More people are beginning to realize how important having a proper soil pH is, but there is way more to the soil than meets the eye. I use to soil judge when I was in high school and even made it to the nationals. It was there that I really learned a lot about soil and how we need to treat it as soil and not as DIRT. It is really easy to screw up your soil health and much harder to get your soil back in balance.

I attached a picture of a soil pit. When you look closely at the picture, you should see a layer of darker topsoil and below that would be the subsoil. Once your topsoil is gone, your productivity really decreases. This is why it is very important to practice sound conservation on your food plots. If you have steep slopes, put in strips/contours to help reduce the amount of top soil runoff. When it's gone, it's gone forever. Instead of putting in a whole field of corn, soybeans or brassicas, every so often put in a strip of perennial clovers or other legumes. This will reduce erosion as well as help improve water quality.

So, what do we want to look for with the soil? You want a healthy soil structure. This is accomplished by not compacting the soil. You also want to not over work the soil. You want healthy soil particles. You also want good levels of soil organic matter. This will help slow down water moving too fast past the root zone. You will also help hold fertilizer in the root zone to allow it to be effectively used. We also want a great soil microbial population as well as many worms and organisms. Think of a healthy soil as an equivalent to a healthy gut. In many ways soil is a lot like a deer's rumen. They both need a good pH, they need organic matter, they need a good balance of the major and minor trace minerals.

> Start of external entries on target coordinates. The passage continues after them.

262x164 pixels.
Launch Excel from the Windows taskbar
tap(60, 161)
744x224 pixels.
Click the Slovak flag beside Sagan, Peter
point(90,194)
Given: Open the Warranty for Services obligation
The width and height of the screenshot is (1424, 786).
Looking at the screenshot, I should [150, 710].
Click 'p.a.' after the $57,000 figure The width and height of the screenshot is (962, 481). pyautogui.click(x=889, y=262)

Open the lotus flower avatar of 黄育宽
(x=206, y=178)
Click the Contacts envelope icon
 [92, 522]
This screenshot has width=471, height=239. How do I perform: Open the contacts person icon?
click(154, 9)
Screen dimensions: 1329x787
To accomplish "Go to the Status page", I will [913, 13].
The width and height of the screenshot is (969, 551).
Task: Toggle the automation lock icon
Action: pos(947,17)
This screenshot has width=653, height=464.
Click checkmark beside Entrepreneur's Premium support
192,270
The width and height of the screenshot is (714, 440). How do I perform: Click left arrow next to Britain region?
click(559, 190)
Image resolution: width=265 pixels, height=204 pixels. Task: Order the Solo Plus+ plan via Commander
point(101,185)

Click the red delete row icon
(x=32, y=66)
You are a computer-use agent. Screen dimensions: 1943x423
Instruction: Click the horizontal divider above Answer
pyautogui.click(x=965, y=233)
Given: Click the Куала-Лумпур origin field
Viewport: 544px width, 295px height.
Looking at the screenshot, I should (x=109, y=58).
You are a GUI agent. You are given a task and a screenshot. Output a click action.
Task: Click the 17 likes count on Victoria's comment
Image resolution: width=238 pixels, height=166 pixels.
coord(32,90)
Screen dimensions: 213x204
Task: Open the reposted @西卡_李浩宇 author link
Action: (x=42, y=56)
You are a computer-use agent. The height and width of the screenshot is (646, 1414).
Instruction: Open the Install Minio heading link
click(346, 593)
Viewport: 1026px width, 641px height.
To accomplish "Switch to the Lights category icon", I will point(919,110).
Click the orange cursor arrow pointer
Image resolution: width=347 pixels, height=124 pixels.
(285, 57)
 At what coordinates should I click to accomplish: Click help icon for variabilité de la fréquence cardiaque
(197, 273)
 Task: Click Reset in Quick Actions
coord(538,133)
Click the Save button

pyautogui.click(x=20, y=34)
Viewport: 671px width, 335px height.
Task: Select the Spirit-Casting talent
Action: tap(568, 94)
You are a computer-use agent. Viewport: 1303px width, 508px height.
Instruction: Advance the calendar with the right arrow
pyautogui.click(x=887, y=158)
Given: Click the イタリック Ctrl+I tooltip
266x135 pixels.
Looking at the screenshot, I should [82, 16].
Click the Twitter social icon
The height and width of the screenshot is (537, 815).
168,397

So what to do on soil that has been strip mined, over farmer or otherwise is unhealthy? I use elements in most of my food plot mixes to help out your soil healthy. I like using annual clovers to build up soil nitrogen levels naturally. I like including some grains to help build up soil organic matter levels when they die off or when you kill them off. A product like soil builder was designed just for that very thing. You plant it in the spring to help set up your fall food plots and the food plots going back in those areas for the next year and years after.

I know I talk a lot about the soil but it's where growing large and healthy deer starts. It's not about a fancy bag of product in a fancy bag. It starts right where the deer walk and the forages they consumed on that very ground.